## TASK PROMPT
Leaving out the pictures, please reproduce exactly and only the lines from the one that contains "Where should I" through the last line below.

——

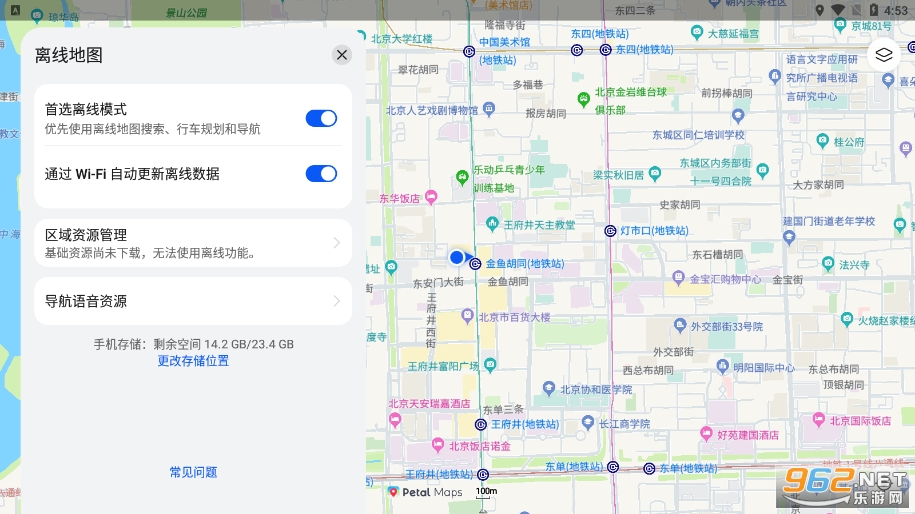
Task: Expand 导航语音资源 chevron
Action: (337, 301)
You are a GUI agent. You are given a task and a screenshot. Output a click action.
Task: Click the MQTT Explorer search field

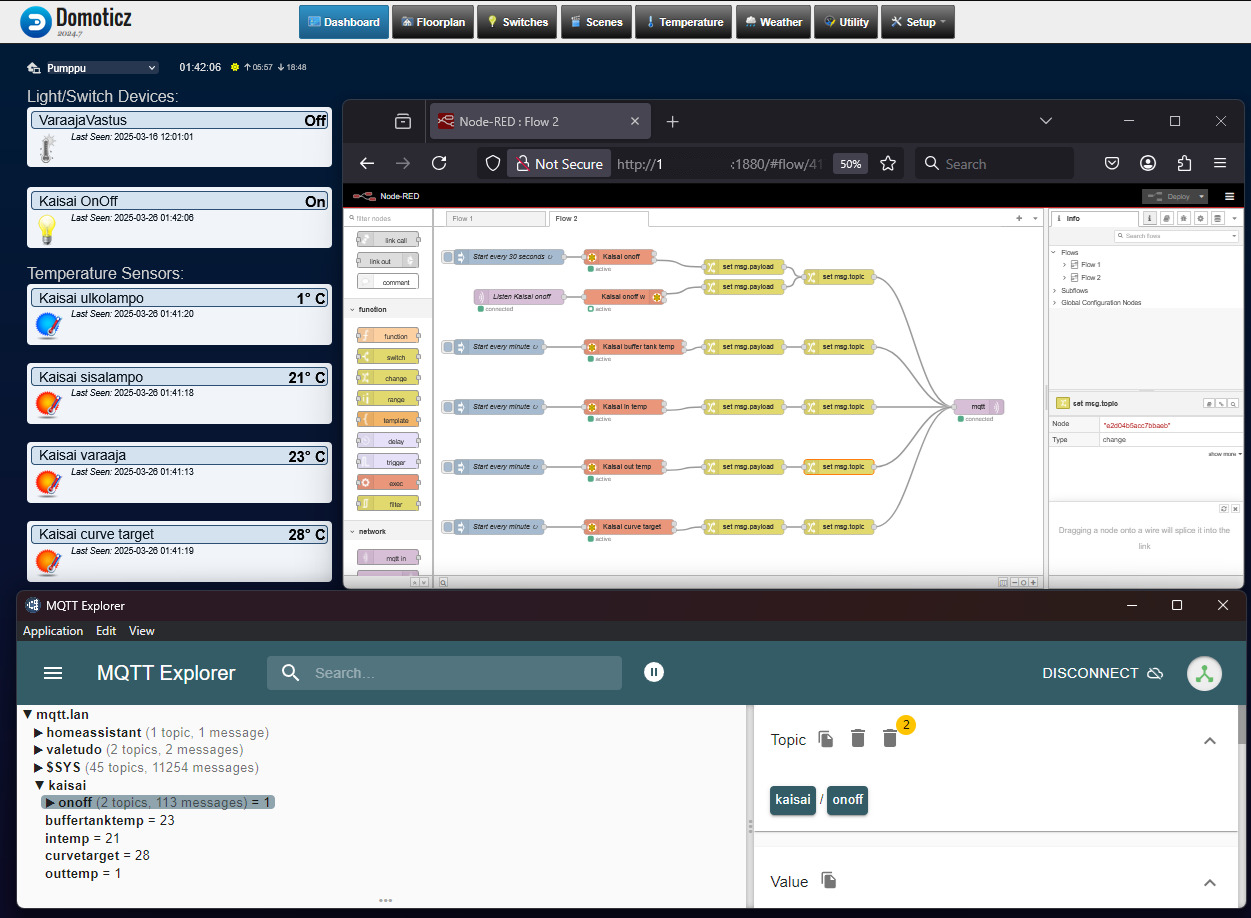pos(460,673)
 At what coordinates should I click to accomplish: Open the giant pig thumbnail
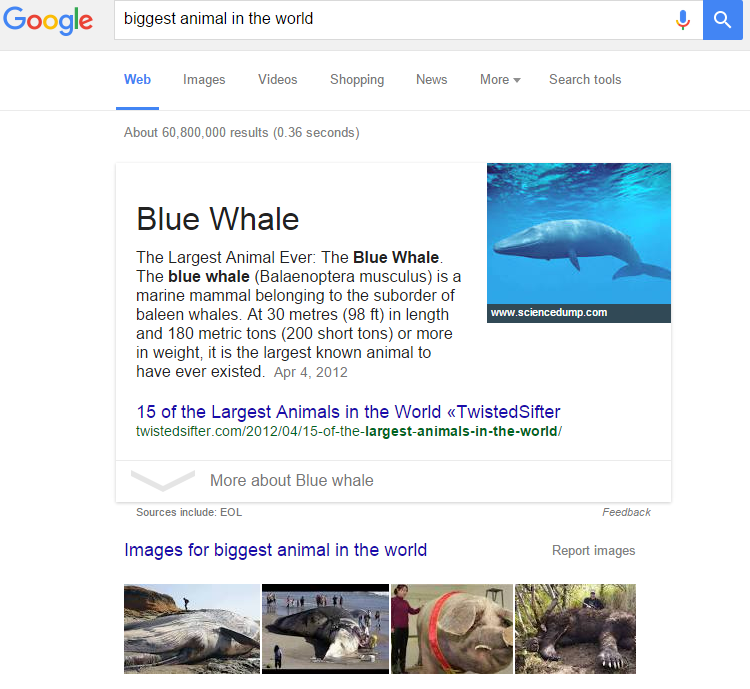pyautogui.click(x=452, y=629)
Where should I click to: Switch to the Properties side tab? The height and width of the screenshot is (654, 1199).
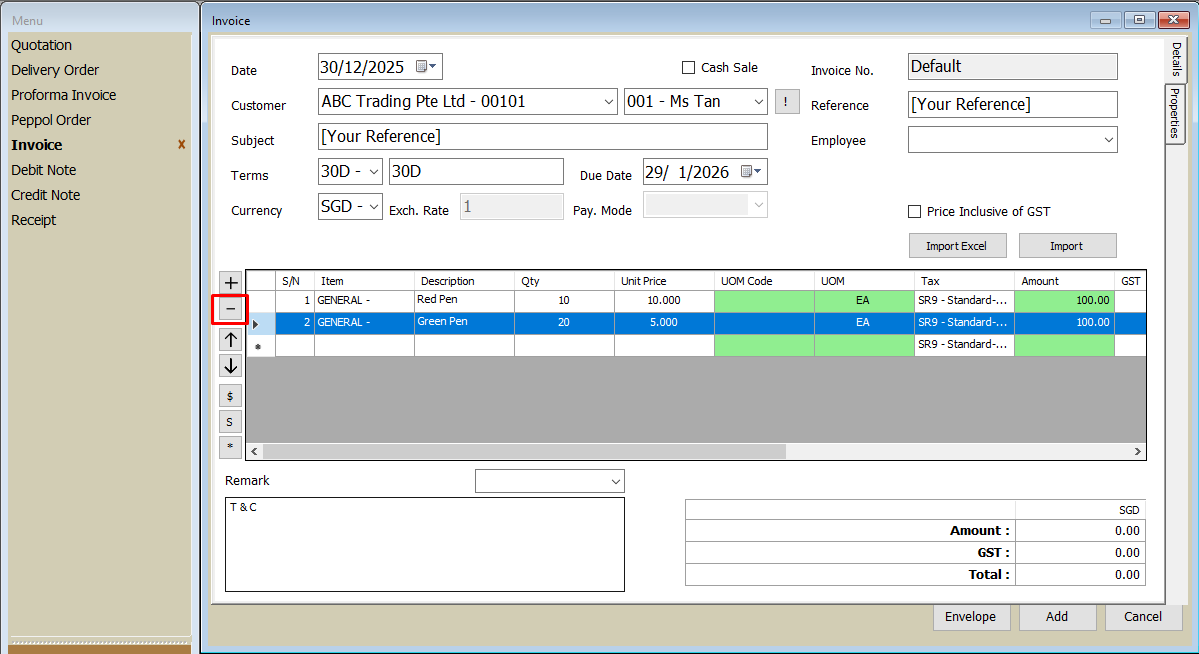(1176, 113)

——

## OUTPUT FOR THIS EXERCISE
Where should I click to: Switch to the Properties side tab? The height and width of the screenshot is (654, 1199).
(1176, 113)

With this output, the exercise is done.